WORK INSTRUCTIONS:
Reproduce all of the data that follows, character for character.

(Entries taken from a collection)
[Start of Attachment]

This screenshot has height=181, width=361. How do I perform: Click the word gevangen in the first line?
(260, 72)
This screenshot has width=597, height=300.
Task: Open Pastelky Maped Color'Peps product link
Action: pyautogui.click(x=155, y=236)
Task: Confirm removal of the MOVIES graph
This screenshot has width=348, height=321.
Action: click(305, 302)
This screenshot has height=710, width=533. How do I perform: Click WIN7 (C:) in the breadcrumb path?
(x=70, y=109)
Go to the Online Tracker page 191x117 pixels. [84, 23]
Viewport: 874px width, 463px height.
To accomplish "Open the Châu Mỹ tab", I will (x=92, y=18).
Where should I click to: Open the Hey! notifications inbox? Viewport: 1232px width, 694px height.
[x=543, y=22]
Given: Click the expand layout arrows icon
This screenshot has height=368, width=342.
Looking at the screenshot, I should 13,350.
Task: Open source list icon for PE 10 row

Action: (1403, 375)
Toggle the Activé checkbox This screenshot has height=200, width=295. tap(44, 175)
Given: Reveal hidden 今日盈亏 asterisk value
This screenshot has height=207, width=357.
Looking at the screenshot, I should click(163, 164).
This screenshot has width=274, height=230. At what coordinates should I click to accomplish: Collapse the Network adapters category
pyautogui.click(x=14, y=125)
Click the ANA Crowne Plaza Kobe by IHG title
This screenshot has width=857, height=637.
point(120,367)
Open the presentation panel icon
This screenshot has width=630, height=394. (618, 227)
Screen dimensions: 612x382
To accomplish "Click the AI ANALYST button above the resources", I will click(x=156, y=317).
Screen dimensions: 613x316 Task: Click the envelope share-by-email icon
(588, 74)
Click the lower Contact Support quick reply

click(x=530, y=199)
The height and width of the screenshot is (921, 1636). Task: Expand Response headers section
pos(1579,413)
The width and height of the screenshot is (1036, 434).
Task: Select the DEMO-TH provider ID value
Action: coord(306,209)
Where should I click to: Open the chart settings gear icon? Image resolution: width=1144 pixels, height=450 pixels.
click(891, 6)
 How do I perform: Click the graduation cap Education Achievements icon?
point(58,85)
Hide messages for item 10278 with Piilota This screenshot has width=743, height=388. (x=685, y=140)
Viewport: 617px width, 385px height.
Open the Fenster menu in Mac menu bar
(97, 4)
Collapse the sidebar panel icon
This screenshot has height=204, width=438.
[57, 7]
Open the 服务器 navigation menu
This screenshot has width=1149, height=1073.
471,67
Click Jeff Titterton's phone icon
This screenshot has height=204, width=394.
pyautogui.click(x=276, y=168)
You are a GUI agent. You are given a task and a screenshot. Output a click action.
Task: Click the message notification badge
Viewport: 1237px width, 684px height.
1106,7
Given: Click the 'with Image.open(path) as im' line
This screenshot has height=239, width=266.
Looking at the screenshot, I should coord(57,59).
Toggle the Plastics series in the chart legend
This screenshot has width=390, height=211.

[End of Attachment]

WRITTEN REPLY:
This screenshot has height=181, width=361. How do I perform: Click the word gevangen in the first line?
(260, 72)
This screenshot has width=597, height=300.
Task: Open Pastelky Maped Color'Peps product link
Action: pyautogui.click(x=155, y=236)
Task: Confirm removal of the MOVIES graph
This screenshot has width=348, height=321.
Action: click(305, 302)
This screenshot has height=710, width=533. How do I perform: Click WIN7 (C:) in the breadcrumb path?
(x=70, y=109)
Go to the Online Tracker page 191x117 pixels. [84, 23]
Viewport: 874px width, 463px height.
To accomplish "Open the Châu Mỹ tab", I will (x=92, y=18).
Where should I click to: Open the Hey! notifications inbox? Viewport: 1232px width, 694px height.
[x=543, y=22]
Given: Click the expand layout arrows icon
This screenshot has height=368, width=342.
Looking at the screenshot, I should 13,350.
Task: Open source list icon for PE 10 row

Action: (1403, 375)
Toggle the Activé checkbox This screenshot has height=200, width=295. tap(44, 175)
Given: Reveal hidden 今日盈亏 asterisk value
This screenshot has height=207, width=357.
Looking at the screenshot, I should click(163, 164).
This screenshot has width=274, height=230. At what coordinates should I click to accomplish: Collapse the Network adapters category
pyautogui.click(x=14, y=125)
Click the ANA Crowne Plaza Kobe by IHG title
This screenshot has width=857, height=637.
point(120,367)
Open the presentation panel icon
This screenshot has width=630, height=394. (618, 227)
Screen dimensions: 612x382
To accomplish "Click the AI ANALYST button above the resources", I will click(x=156, y=317).
Screen dimensions: 613x316 Task: Click the envelope share-by-email icon
(588, 74)
Click the lower Contact Support quick reply

click(x=530, y=199)
The height and width of the screenshot is (921, 1636). Task: Expand Response headers section
pos(1579,413)
The width and height of the screenshot is (1036, 434).
Task: Select the DEMO-TH provider ID value
Action: coord(306,209)
Where should I click to: Open the chart settings gear icon? Image resolution: width=1144 pixels, height=450 pixels.
click(891, 6)
 How do I perform: Click the graduation cap Education Achievements icon?
point(58,85)
Hide messages for item 10278 with Piilota This screenshot has width=743, height=388. (x=685, y=140)
Viewport: 617px width, 385px height.
Open the Fenster menu in Mac menu bar
(97, 4)
Collapse the sidebar panel icon
This screenshot has height=204, width=438.
[57, 7]
Open the 服务器 navigation menu
This screenshot has width=1149, height=1073.
471,67
Click Jeff Titterton's phone icon
This screenshot has height=204, width=394.
pyautogui.click(x=276, y=168)
You are a GUI agent. You are given a task and a screenshot. Output a click action.
Task: Click the message notification badge
Viewport: 1237px width, 684px height.
1106,7
Given: Click the 'with Image.open(path) as im' line
This screenshot has height=239, width=266.
Looking at the screenshot, I should coord(57,59).
Toggle the Plastics series in the chart legend
This screenshot has width=390, height=211.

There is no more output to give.